The Yoga retreats that are held in the height of visitor season are varied. Each of the teachers who hold retreats here are part of the close-knit Yoga network that has developed as a result of the owners' own Yoga experiences. The 'family' feel of yogis will be familiar to those who have been practising for a long time, and the invitations extended by the Loenings mean that those who do arrive here to hold retreats are basically hand-picked. This is not a retreat run for financial profit, but rather for spiritual gain. Hamish Henry is one of these guest teachers. He is one of a small handful of Certified Ashtanga Yoga teachers in the world, qualified to teach students beyond the first series. Experienced Ashtangis will understand the significant difference between 'Certified' and 'Authorized' within Ashtanga, while for those less familiar with the stringent rules, it is enough to understand that Certification is a rare thing, and a sign of irreplaceable knowledge and skill.

Food at ecoYoga is predominantly vegetarian, although the occasional fishing trip can yield a protein option. Served in the communal chalet in a naturally lit and warm dining area, meals are part of a retreat package and the ingredients are often organic when the garden is offering up its largest harvests. There is a cafe as well, an intimate little space that has a range of tasty treats available as well as coffee. This is also where self-caterers can prepare their meals. Off-season, when the retreat is not holding structured retreats, ecoYoga is still available for self-catering holidays. This can be with or without Yoga and a booked session costs 50 pounds for a group, regardless of the number of attendees. Open access to the Yoga studio is included in the basic accommodation fee, ideal for self-led sessions.

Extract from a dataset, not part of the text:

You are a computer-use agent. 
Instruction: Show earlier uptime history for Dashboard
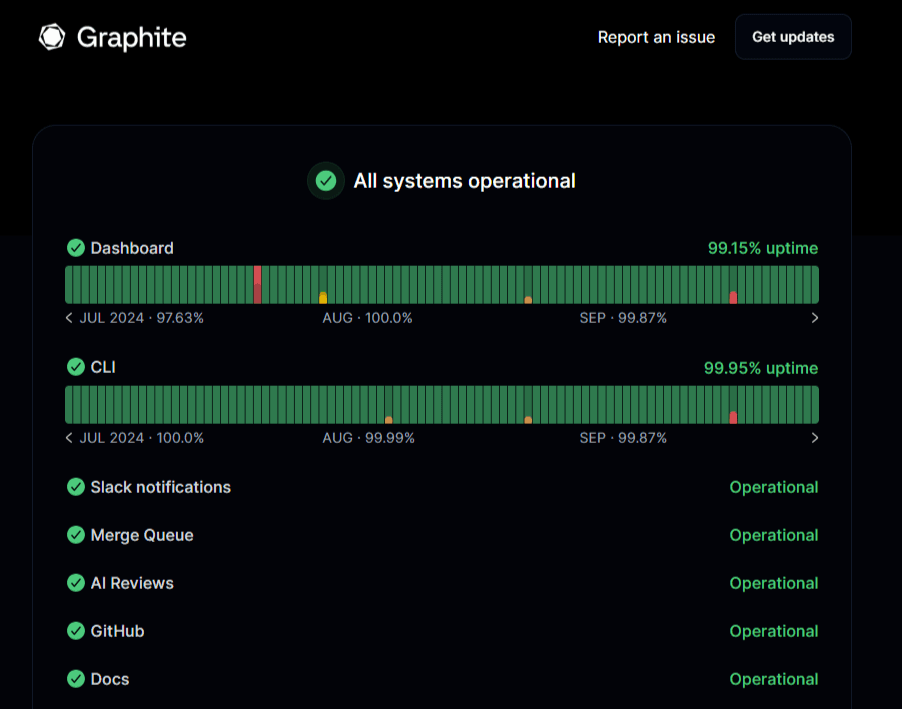(x=68, y=317)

Other activities at the retreat are understandably nature-based. Help on the five-acre property is always appreciated, so gardening and wood-chopping are easy and productive ways to get the blood moving. Hikes, river-walks, fishing and generally lounging around are also popular with both adults and children. ecoYoga is a very child-friendly retreat. The Loenings have children of their own and happily care for visiting children over three years old. For younger children, especially babies, they have a nice network of trustworthy sitters who live locally.

ecoYoga is a retreat that should be famous, but has somehow retained its mystique and is still something of a hidden gem. It has quietly become one of the best places to go for physical, spiritual, and emotional rejuvenation and those who visit here may be torn between wanting to share the retreat with the world and wanting to keep it secret for themselves. An eco-conscious getaway with some of the best Yoga teachers in the world, all wrapped up in a breath-taking natural setting, ecoYoga is the complete package.

About the area: Argyll

Argyll – or Argyle, like the diamond-shaped pattern that originated in this region, often seen on socks – is a craggy region in west Scotland. Despite being very handy to major urban centers like Glasgow, this is a wild, windy, and rugged place that feels almost as isolated now as it has for centuries. Lonely Planet calls it the region that “makes cartographers sweat” as its complex coastline bends and tucks through contortions that create some of the most dramatic scenery in the country. The mountains and forests keep accidental wanderers away and getting to parts of this ancient region can be notably difficult. This is a compliment to the region rather than a discouragement to would-be visitors. Anyone who spends time here has a chance to experience the kind of peace that only comes from being far from crowds. The ancient Scots were known for lots of things, but a good tan is not one of them. This region's climate tends towards cold and rain so sturdy warm clothing is a must. The hottest part of the year is July and August, and even then the temperatures will barely nudge 18 degrees C (64F). January is the bleakest month, with temperatures in the 0C – 5C range (32F – 41F).